Exercise >> Find the word "agent" in the data, then copy each line where it is found.
--------------------
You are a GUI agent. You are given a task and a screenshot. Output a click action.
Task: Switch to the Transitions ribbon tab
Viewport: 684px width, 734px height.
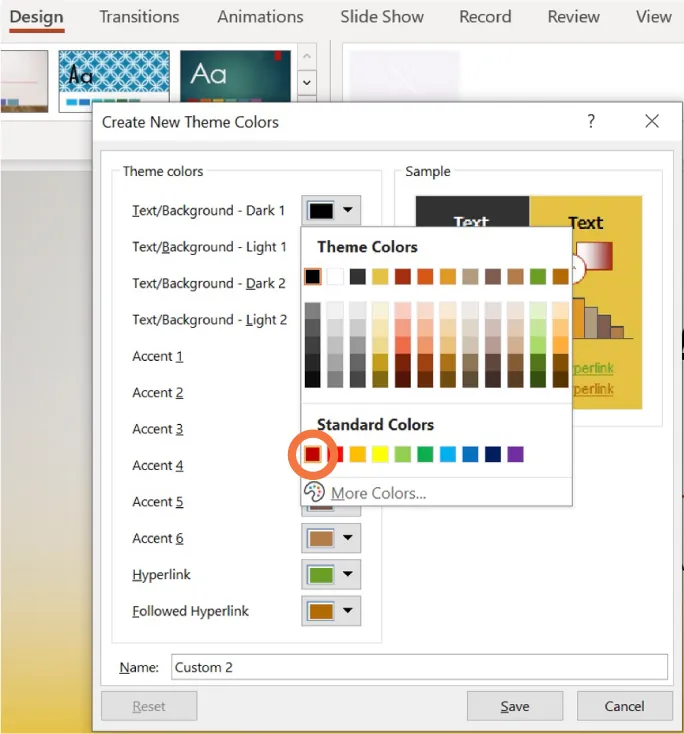pyautogui.click(x=139, y=17)
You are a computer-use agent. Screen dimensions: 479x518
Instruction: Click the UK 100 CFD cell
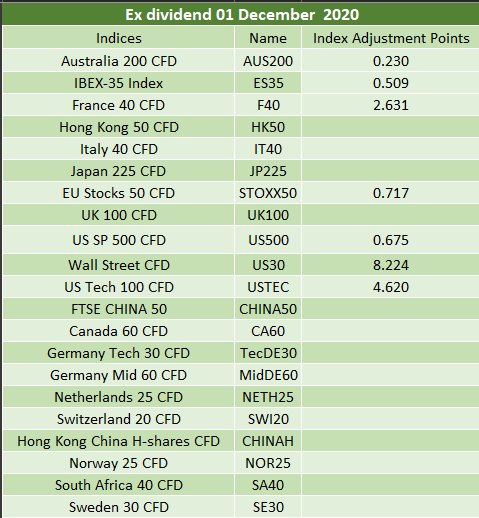pos(119,215)
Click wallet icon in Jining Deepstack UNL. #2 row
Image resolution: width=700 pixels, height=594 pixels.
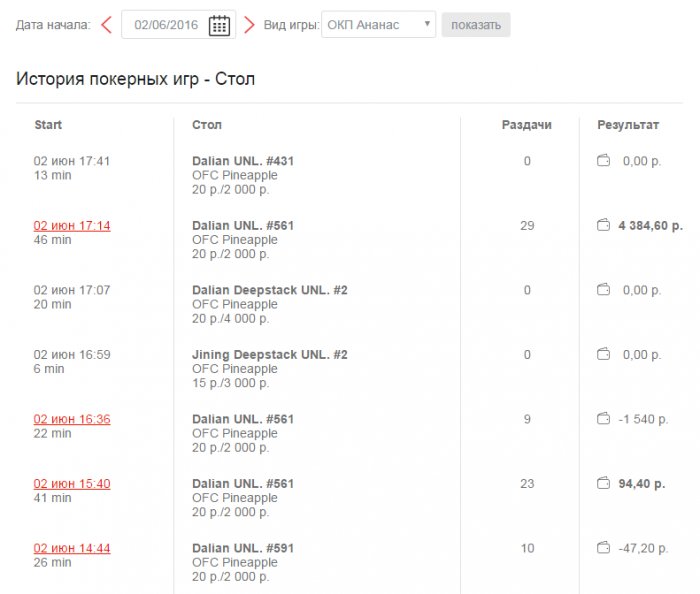pos(603,355)
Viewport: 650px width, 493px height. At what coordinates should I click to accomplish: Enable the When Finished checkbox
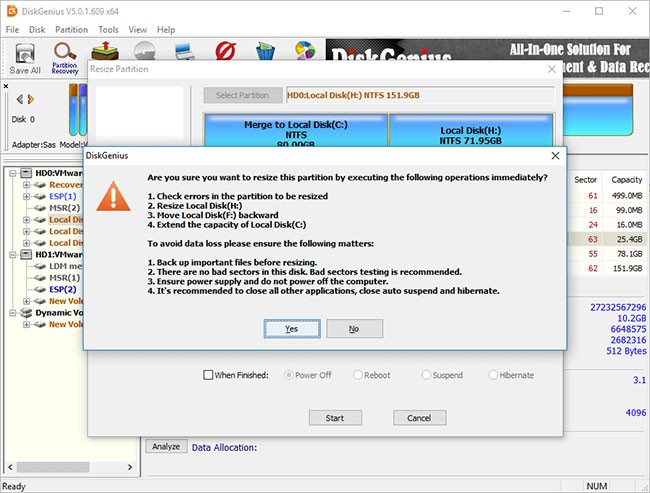[x=208, y=375]
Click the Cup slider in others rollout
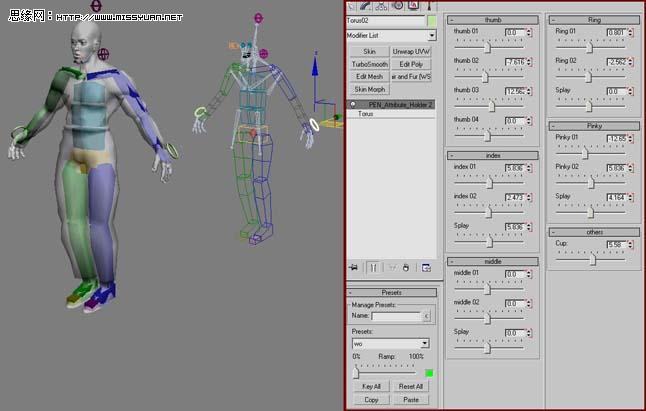The width and height of the screenshot is (646, 411). point(594,258)
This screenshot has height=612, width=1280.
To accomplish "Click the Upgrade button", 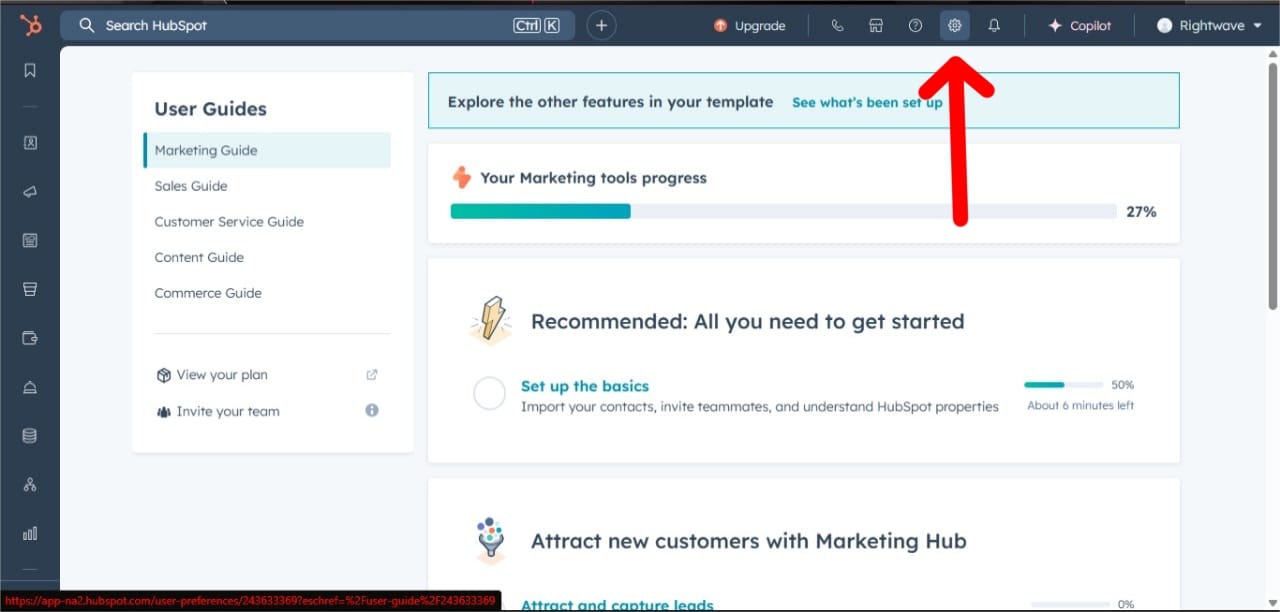I will coord(750,26).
--------------------
Solution to this problem >>
You are a GUI agent. You are given a task and a screenshot. Output a click action.
You are a computer-use agent. Screen dimensions: 479x518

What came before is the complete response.